By QUINTON SMITH/YachatsNews.com
A development in downtown Yachats that has sat partially completed for 13 years and labeled an “eyesore” by one Planning Commission member, may be on its way to finally being finished.
The commission voted unanimously Tuesday, Nov. 16 to authorize a conditional use permit for Doug Sowden of Eugene to complete construction of his Sunset Village project.
The conditional use permit – not needed when Sowden started the project in 2005 – will allow him to have the first floor of the renewed project dedicated to retail space and the second and third floors for condominiums.
Half of the retail/condo project was completed in 2008 when a recession hit. But the concrete foundation and walls for the second phase has sat without any other work on them since then.
Now Sowden is preparing to finish the project, he told the Planning Commission last week. He later declined to offer any other details to YachatsNews.
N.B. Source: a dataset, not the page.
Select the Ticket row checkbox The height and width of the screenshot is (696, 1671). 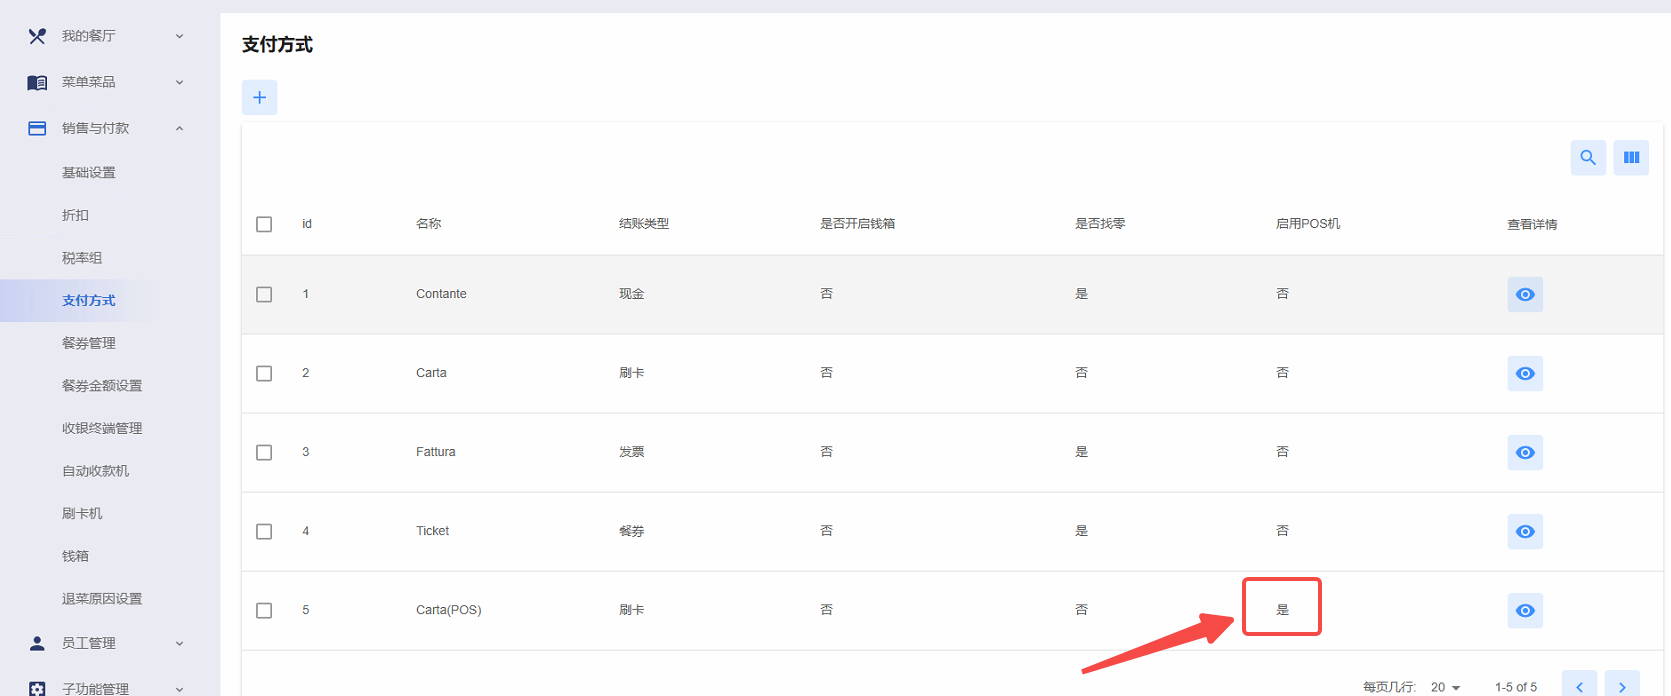264,531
City planner Katherine Guenther told the commission that Sowden needed a conditional use permit to complete the project because in 2011 the city changed its ordinances to have developers seek permission if they wanted to build a new structure with residential on top of commercial.
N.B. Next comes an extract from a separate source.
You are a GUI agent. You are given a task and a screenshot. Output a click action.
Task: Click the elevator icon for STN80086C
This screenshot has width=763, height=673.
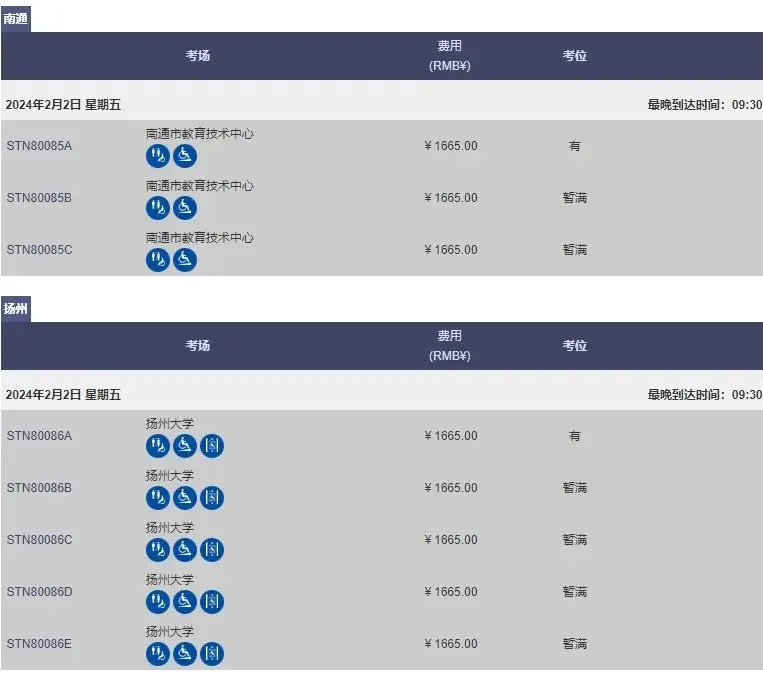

Sowden told the commission his plans for the rest of the project are the same as the first phase – two retail spaces on the ground floor and using the second and third floors for condos. He said there is a potential for the southernmost structure to be completely residential – something he does not need the city’s permission to do.
“Nothing else is changing,” he said. “The look will be the same.”
Property owners along Center Way to the immediate east of the project asked the commission to not allow parking on that street. Sowden and Guenther said there is ample space in the condominium driveways that it should not be an issue. If there are complaints, they would fall under the city’s code enforcement process.
The commission said a request to require screening and handling of garbage and recycling cans should be handled by the development’s homeowner’s association, of which Sowden is the manager.
But commissioner Jacqueline Danos asked if the city should require a performance bond to ensure completion of the project should Sowden be unable to finish it.
“What if construction starts, something happens and ‘Oops, we can’t finish this again’,” Danos said. “We’ve already say with an eyesore in the middle of this community for more than a decade.”
But that raised questions from Guenther and commissioner Helen Anderson of how that would work and what it would accomplish. And if Sowden didn’t want to buy a performance bond and was not issued a conditional use permit, he could simply build a three-story condominium building, they said.
“Mixed use benefits Yachats …” said commissioner Christine Orchard.
Danos’ motion to require a performance bond was turned down on a 4-1 vote. That was quickly followed by an unanimous vote to approve the conditional use permit, which must be put into use within a year.
Sowden still has to file his site and building plans with the city and Lincoln County.
In other business the commission:
- Approved a conditional use permit to Charles and Donna Reed to operate a one-bedroom bed and breakfast operation in their three-story house at the west end of Coolidge Lane. Their “Glass House Bed & Breakfast” would be the third such operation in the city and comes under much stricter and different regulations than vacation rentals.